Tridecan-1-ol

Administrative data

Endpoint:

in vitro gene mutation study in bacteria

Type of information:

experimental study

Adequacy of study:

weight of evidence

Reliability:

2 (reliable with restrictions)

Rationale for reliability incl. deficiencies:

comparable to guideline study with acceptable restrictions

Justification for type of information:

Data is from CCRIS

Data source

Materials and methods

Principles of method if other than guideline:

To evaluate the mutagenic potential of Tridecanol in Salmonella typhimurium TA100, TA1535, TA98, TA1537, Escherichia coli WP2 uvrA /PKM101 by AMES test.

GLP compliance:

not specified

Type of assay:

bacterial reverse mutation assay

Test material

Specific details on test material used for the study:

- Name of test material (as cited in study report): 1-TRIDECANOL
- Common name : tridecan-1-ol
- Molecular formula : C13H28O
- Molecular weight : 200.37 g/mol
- Smiles notation : C(CCCCCCO)CCCCCC
- InChl : 1S/C13H28O/c1-2-3-4-5-6-7-8-9-10-11-12-13-14/h14H,2-13H2,1H3
- Substance type: Organic
- Physical state: Solid

Method

Target gene:

Histidine for Salmonella typhimurium and tryptophan Escherichia coli

Cytokinesis block (if used):

not specified

Metabolic activation:

with and without

Metabolic activation system:

Rat liver, induced with PHenobarbital AND BETA-Naphthoflavone

Test concentrations with justification for top dose:

0, 0.61-10000 µg/plate

Vehicle / solvent:

Vehicle
- Vehicle(s)/solvent(s) used: DMSO

Details on test system and experimental conditions:

Details on test system and conditions
METHOD OF APPLICATION: Preincubation method

Rationale for test conditions:

Not specified

Evaluation criteria:

Evaluation was done considering a dose dependent increase in the number of revertants/plate.

Statistics:

Not specified

Results and discussion

Remarks on result:

other: No mutagenic effect were observed.

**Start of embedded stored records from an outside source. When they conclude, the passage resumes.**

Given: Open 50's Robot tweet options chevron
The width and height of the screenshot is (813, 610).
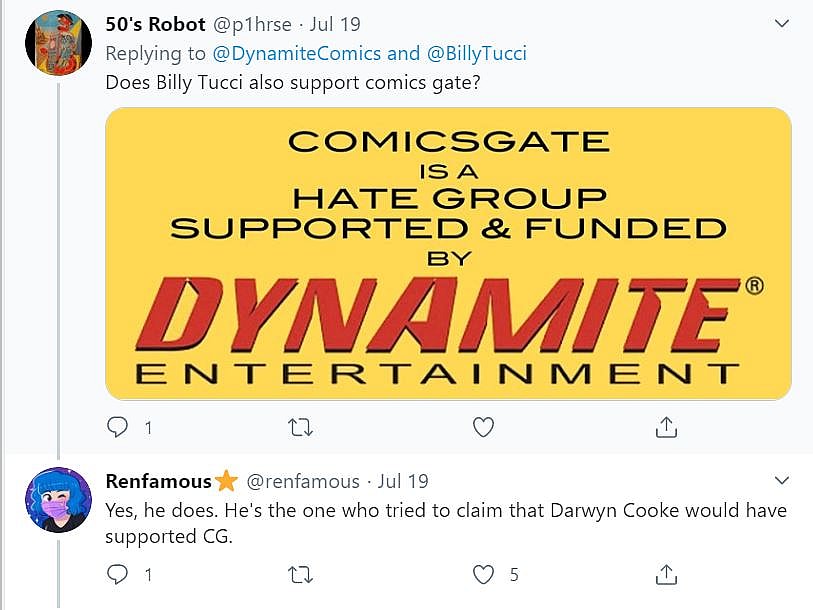Looking at the screenshot, I should (781, 23).
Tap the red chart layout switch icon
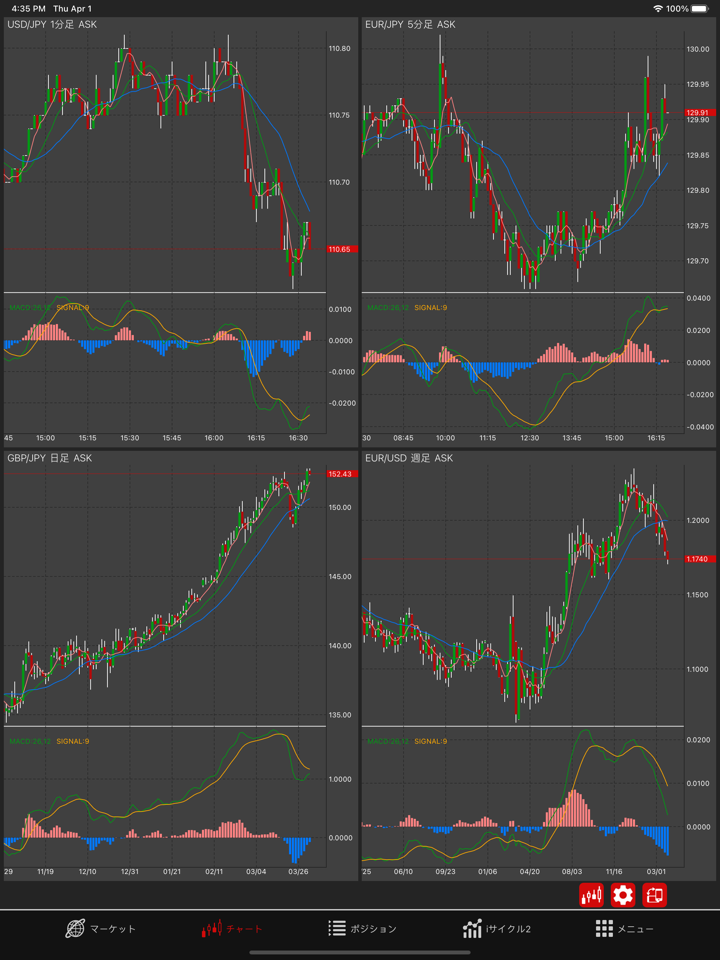 point(655,895)
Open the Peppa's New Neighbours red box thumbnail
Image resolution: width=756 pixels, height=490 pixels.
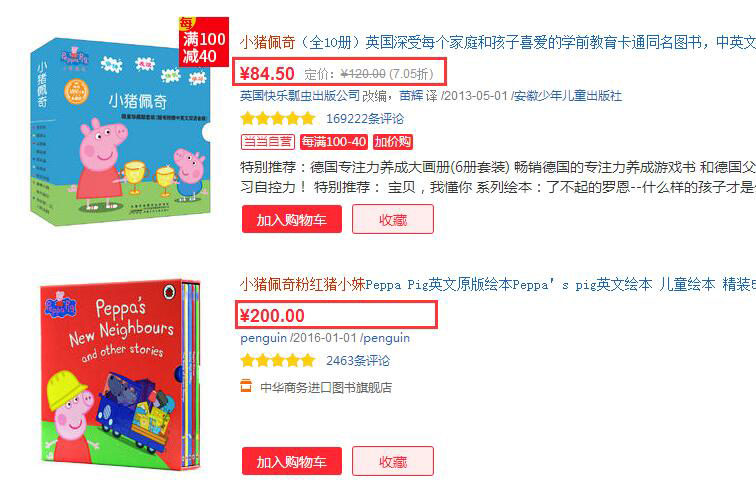(120, 375)
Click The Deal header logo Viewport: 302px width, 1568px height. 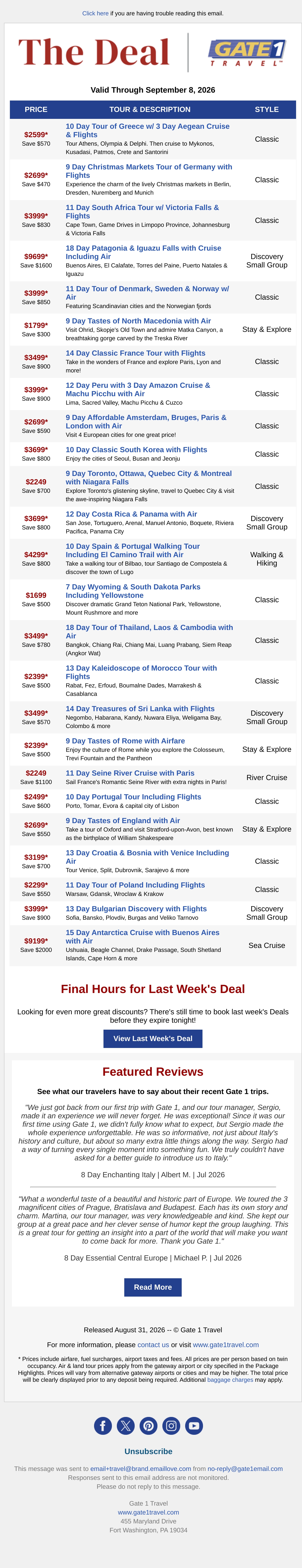(x=94, y=52)
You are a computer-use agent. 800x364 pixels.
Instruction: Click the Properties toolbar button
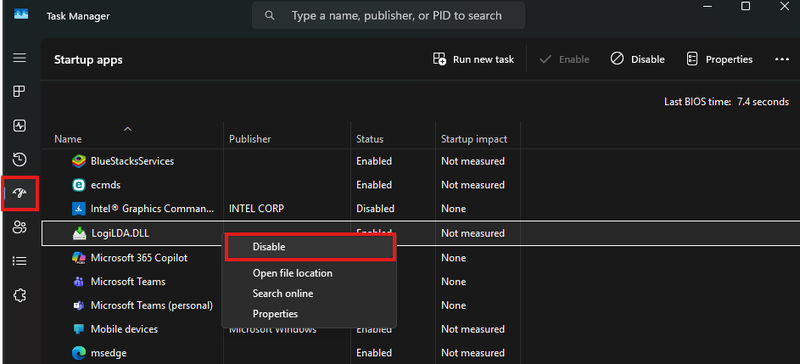(x=719, y=59)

Applicant's summary and conclusion

Conclusions:

Test substance was evaluated for its mutagenic potential in Salmonella typhimurium TA100, TA1535, TA98, TA1537, Escherichia coli WP2 uvrA/PKM101 by AMES test. The test result was considered to be negative in all strain in the presence and absence of metabolic activation S9.

Executive summary:

Genetic toxicity in vitro study was assessed for test substance. For this purpose AMES test was performed similar to Guidelines for Screening Mutagenicity Testing of Chemicals (Japan).The test material was exposed to Salmonella typhimurium TA100, TA1535, TA98, TA1537, Escherichia coli WP2 uvrA /PKM101 in the presence and absence of metabolic activation S9. The concentration of test material used in the presence and absence of metabolic activation were 0, 0.61-10000µg/plate. No mutagenic effects were observed in all strains, in the presence and absence of metabolic activation. Therefore test substance was considered to be non mutagenic in Salmonella typhimurium TA100, TA1535, TA98, TA1537, Escherichia coli WP2 uvrA/ PKM101 by AMES test. Hence the substance cannot be classified as gene mutant in vitro.